We often think about innovations in organizations as being driven either from the top or the bottom — a top leader who inspires or drives change, or young new employees with a fire in their belly. In a Kennedy School executive education program for GS-15s in which I just taught, I got to know a woman who was leading an innovation effort from neither of those positions, but as a non-supervisory procurement analyst at NASA.
Jennifer Elkins came to NASA headquarters two years ago to take charge of a cross-agency Integrated Product Team to promote innovation at all NASA centers. Before an executive education program starts, I always read through the biographies of all the participants, to see what kinds of interests they have and whether there are any common connections (often I know some other folks at their agency). In her bio, Jennifer described herself as working on something called the “acquisition innovation launchpad,” which she described as ”providing avenues for managed risk-taking through the submission, review, prioritization, approval, and measurement of agency testbed efforts submitted by Innovation Champions from across the enterprise.” I immediately told myself I wanted to talk, and after I was done doing my teaching in the program during the first week, I asked her if we could meet after her classes one day were done. We ended up sitting down together for several hours, and it was time well-spent.

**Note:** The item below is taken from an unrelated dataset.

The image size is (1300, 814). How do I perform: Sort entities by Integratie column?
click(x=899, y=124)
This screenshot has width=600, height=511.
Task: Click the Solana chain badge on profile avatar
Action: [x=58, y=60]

Elkins works as a program manager in NASA headquarters. For many years, she worked in Defense Department, with her last job there as Director of Acquisition and Contracts Policy for Missile Defense Agency. Her first exposure to innovation was working as an Army civilian on a contract under the Small Business Innovation Research program, and she got hooked. When the Army got the authority to do “other transactions,” which allowed freedom from many procurement regulations, the senior procurement executive was looking for somebody to work on this for him, and she volunteered. She worked on establishing an Army-wide integrated product team with representatives from a large number of Army installations to work on innovations.
At NASA she successfully competed for a job to coordinate innovation activities at all the NASA centers. Since arriving, she has eliminated stovepiped meetings of the various functionals in her IPT — the way many government IPT’s unfortunately operate — and replaced this with more brainstorming sessions where IPT members talk with each other. She has focused on use of new contract types and new incentive arrangements to improve contractor performance.
One thing that made an impression on me was that she said that her most-important source for innovative ideas was something called the periodic table of acquisition innovations, a document developed through a partnership between ACT-IAC and the Chief Acquisition Officers Council and first published in 2020. The table lists about 20 different innovative techniques, such as reverse industry days and (a long-time favorite of mine) using challenges (also called contests) as a way to bring forth innovations in the procurement system. Wilkins also adopted the emphasis in the periodic table on pre-RFP market research that existing procurement regs call for but has often in reality been a formalistic paper exercise. The same periodic table Jennifer noted also caught the eye of the White House in a procurement innovation update published a few days ago.
Jennifer is an example of someone I’ve repeatedly encountered in dealing with government folks, but which gets little attention — civil servants trying to innovate and make a difference. My hat off to her and those like her.